Both victims were partially clothed when found. On April 22 -- the same day Linda Salee disappeared from Lloyd Center in Portland, a 15-year-old Salem girl on her way home from school was accosted by a man with a plastic gun who tried to force her into his car. The girl managed to break away from the man, who apparently panicked, climbed into his car and drove off.

That report was still on investigators' minds when they learned May 14 that an Oregon State coed had received a phone call from a man who identified himself as a Vietnam veteran. The man said he had learned a new method of study while he was a patient at Walter Reed Medical Center and asked if she would like to meet him to discuss it. She consented, but then became suspicious of the vet's intentions, especially after he told her he couldn't meet her for a date because he had to change the motor of his car. She called Corvallis Police detectives.

They suggested the coed accept a date with the man and meet him at her dorm on campus. They would be waiting when he arrived.

When the man arrived, detectives hustled him into a room and began questioning him.

Within a week, Marion County District Attorney Gary Gortmaker announced that Jerome H. Brudos, a 30-year-old Salem electrician, had been charged with four counts of first-degree murder. But the Grand Jury, meeting June 4, indicted Brudos on only one count of first-degree murder, in the death of Karen Sprinker. Brudos pleaded innocent by reason of insanity.

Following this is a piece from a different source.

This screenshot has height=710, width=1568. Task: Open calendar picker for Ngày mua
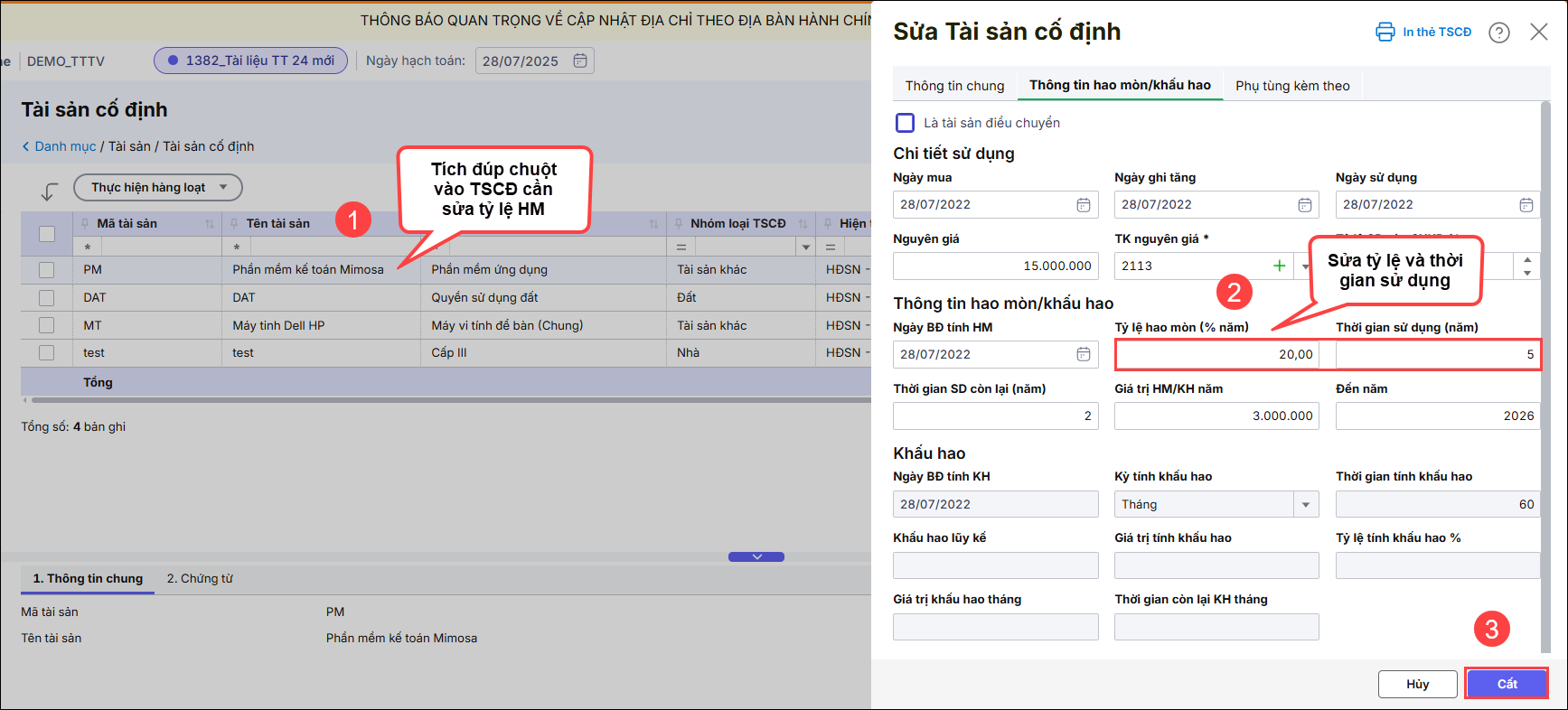1083,205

It was later revealed, in an affidavit authorizing a search of Brudos' Salem home, that wire identical to the wire used to tie the victims to the car parts was found inside the residence, along with photos of nude and clothed women, women's clothes and lists of women's names, addresses and phone numbers. There were also notes on all sororities and women's living organizations at Oregon State. Some women on the list reportedly told police they received phone calls from a man claiming to be a Vietnam veteran and said he was lonely. Some said they even dated the man.

At the time of his arrest, Brudos was married and the father of two. Some of his friends described him as a devoted family man, who neither drank nor smoked, and rarely if ever used profanity.

Three days before he was scheduled to go to trial for the Sprinker murder, Brudos changed his plea to guilty to the three original murder charges, in the deaths of Karen Sprinker, Jan Whitney and Linda Salee. Brudos told Marion County Circuit Judge Val D. Sloper he strangled Sprinker with a rope and used a leather strap to strangle Whitney and Salee.

Sloper then sentenced Brudos to three consecutive life sentences in the Oregon State Penitentiary.